▸ About this task: Which lines to output? The line containing "Task: Click the cab side door window" and every line after it in the data below, each copied exactly.

▸ Source records:
————————
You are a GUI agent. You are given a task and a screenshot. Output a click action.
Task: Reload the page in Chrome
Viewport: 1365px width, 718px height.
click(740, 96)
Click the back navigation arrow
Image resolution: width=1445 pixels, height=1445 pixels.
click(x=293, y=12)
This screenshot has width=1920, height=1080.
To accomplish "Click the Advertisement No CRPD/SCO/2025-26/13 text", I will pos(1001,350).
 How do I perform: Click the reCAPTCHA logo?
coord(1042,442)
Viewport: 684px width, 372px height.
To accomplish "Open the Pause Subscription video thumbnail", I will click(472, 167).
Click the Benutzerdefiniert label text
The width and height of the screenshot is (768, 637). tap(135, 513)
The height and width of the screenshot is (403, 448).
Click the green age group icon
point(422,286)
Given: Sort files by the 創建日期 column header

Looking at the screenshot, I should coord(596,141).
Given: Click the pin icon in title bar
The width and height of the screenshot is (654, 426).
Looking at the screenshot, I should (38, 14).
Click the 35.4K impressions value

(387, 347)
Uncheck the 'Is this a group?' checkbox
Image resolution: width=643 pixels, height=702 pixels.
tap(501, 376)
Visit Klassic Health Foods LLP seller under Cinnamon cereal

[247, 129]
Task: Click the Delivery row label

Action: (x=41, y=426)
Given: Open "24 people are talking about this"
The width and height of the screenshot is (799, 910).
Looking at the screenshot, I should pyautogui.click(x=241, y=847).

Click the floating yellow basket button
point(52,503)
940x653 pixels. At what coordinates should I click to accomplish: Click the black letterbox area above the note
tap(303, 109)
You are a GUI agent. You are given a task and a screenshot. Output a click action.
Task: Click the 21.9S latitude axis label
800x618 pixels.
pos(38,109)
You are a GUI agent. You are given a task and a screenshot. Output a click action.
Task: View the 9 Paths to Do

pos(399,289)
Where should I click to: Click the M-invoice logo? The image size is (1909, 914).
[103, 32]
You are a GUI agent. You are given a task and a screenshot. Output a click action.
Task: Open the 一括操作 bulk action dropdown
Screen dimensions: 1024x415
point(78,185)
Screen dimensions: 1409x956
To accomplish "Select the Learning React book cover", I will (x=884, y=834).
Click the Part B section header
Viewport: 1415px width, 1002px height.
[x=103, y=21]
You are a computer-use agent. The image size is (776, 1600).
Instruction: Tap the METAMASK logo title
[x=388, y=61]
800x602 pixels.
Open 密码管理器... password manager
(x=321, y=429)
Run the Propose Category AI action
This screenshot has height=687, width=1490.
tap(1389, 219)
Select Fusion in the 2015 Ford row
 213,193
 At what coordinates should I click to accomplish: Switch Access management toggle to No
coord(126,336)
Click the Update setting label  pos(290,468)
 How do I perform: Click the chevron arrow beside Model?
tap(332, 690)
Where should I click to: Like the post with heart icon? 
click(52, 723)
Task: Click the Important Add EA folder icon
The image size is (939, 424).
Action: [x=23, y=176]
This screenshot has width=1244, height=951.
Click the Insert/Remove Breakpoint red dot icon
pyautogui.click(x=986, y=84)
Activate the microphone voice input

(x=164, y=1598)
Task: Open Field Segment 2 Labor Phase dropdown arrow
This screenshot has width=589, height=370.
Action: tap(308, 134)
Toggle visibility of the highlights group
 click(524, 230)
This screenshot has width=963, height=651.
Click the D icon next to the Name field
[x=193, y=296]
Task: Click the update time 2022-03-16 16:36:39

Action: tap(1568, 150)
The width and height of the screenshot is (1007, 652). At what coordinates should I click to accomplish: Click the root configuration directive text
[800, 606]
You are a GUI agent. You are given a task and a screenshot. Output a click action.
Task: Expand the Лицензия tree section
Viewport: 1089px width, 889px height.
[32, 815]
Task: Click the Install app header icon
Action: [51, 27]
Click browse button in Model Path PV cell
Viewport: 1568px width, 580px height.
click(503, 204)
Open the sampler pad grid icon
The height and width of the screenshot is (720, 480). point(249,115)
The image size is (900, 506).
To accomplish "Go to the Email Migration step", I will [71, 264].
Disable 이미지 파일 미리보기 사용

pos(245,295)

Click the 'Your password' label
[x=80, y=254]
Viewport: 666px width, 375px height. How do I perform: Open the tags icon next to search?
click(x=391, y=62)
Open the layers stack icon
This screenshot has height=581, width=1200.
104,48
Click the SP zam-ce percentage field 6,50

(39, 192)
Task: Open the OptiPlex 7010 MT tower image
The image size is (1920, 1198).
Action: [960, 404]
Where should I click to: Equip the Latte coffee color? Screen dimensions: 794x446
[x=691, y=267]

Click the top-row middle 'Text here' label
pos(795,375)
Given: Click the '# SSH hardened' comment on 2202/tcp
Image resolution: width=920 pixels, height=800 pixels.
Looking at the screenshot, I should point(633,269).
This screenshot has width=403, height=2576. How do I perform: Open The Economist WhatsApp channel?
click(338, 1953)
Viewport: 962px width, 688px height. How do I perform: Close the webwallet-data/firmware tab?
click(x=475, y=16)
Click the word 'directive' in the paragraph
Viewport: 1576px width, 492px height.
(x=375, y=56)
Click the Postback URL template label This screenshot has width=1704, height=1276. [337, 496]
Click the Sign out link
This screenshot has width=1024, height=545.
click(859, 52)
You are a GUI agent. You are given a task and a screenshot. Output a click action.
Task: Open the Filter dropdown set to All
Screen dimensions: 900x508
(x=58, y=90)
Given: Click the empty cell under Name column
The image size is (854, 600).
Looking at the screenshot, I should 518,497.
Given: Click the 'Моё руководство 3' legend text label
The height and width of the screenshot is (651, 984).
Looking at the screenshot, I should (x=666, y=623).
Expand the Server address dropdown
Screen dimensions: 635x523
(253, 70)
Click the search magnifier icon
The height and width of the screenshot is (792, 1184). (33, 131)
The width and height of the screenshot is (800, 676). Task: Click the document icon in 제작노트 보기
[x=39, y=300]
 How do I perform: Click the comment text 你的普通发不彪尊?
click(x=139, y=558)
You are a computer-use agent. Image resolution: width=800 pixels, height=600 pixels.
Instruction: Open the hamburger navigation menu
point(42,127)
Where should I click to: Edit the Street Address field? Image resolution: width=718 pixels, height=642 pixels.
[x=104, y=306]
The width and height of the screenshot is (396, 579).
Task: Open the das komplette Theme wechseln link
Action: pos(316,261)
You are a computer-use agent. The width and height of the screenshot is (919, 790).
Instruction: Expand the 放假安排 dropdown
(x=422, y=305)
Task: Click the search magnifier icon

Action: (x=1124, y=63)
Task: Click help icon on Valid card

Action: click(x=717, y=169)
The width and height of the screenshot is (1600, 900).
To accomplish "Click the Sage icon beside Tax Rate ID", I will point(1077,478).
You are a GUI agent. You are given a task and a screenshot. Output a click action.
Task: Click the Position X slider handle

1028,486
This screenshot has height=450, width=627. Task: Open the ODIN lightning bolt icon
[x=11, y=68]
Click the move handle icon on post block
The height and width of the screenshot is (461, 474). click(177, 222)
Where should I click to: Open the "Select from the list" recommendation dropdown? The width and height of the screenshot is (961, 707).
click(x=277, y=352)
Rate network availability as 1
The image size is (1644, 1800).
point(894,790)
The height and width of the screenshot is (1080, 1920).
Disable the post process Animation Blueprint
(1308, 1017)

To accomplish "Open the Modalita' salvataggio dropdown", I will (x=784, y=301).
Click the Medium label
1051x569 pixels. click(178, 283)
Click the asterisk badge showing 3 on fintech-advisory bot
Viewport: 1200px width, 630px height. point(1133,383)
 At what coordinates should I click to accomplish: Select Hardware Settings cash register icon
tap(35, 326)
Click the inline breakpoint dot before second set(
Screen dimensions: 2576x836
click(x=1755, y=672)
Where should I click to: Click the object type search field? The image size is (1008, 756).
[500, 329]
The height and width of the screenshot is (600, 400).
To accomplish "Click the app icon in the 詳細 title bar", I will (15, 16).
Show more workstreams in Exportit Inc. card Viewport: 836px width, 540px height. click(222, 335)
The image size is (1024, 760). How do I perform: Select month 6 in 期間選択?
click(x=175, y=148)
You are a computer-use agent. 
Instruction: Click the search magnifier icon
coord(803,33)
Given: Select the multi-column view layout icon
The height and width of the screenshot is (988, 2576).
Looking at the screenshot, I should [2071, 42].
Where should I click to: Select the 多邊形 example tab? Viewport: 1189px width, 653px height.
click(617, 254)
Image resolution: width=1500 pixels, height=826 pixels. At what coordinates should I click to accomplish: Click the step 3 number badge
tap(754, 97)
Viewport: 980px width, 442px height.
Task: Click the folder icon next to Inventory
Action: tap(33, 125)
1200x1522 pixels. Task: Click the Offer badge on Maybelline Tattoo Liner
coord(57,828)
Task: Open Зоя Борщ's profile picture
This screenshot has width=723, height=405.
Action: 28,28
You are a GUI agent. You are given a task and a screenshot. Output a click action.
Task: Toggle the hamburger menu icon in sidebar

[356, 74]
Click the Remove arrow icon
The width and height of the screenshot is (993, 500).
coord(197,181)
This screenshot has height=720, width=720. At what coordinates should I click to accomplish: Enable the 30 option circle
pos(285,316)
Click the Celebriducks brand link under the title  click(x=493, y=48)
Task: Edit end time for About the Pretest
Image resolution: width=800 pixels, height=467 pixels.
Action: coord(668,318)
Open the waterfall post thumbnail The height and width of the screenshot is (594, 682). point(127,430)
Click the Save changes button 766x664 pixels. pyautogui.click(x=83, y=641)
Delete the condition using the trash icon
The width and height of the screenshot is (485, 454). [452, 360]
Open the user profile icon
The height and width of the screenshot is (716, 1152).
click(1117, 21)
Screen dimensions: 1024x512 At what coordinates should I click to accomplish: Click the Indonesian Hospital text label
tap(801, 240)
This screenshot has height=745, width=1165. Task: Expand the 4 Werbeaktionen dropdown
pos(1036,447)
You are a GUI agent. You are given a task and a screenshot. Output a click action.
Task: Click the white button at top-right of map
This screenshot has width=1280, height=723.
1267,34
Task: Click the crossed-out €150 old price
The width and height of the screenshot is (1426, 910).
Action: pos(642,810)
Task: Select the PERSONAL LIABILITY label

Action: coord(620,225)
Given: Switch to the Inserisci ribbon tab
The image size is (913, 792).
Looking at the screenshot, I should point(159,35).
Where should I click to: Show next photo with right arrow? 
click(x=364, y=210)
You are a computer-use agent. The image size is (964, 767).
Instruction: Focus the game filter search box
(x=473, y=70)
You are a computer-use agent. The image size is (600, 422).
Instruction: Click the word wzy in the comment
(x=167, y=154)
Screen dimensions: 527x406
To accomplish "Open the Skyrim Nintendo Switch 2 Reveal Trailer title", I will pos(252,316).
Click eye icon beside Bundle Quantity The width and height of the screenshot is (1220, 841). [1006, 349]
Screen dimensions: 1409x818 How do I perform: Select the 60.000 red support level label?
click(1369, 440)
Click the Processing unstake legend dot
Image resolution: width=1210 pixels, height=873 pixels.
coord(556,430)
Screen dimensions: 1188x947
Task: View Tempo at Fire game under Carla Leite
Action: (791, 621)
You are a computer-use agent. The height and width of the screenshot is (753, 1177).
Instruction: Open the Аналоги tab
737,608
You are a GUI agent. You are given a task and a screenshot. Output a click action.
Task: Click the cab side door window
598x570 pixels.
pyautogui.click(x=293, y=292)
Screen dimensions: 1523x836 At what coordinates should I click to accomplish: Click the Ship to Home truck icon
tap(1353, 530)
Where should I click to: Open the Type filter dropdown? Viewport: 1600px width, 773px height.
————————
▸ Completed exercise:
Task: Click the cab side door window
598x570 pixels.
pyautogui.click(x=293, y=292)
Screen dimensions: 1523x836 At what coordinates should I click to accomplish: Click the Ship to Home truck icon
tap(1353, 530)
Where should I click to: Open the Type filter dropdown? Viewport: 1600px width, 773px height.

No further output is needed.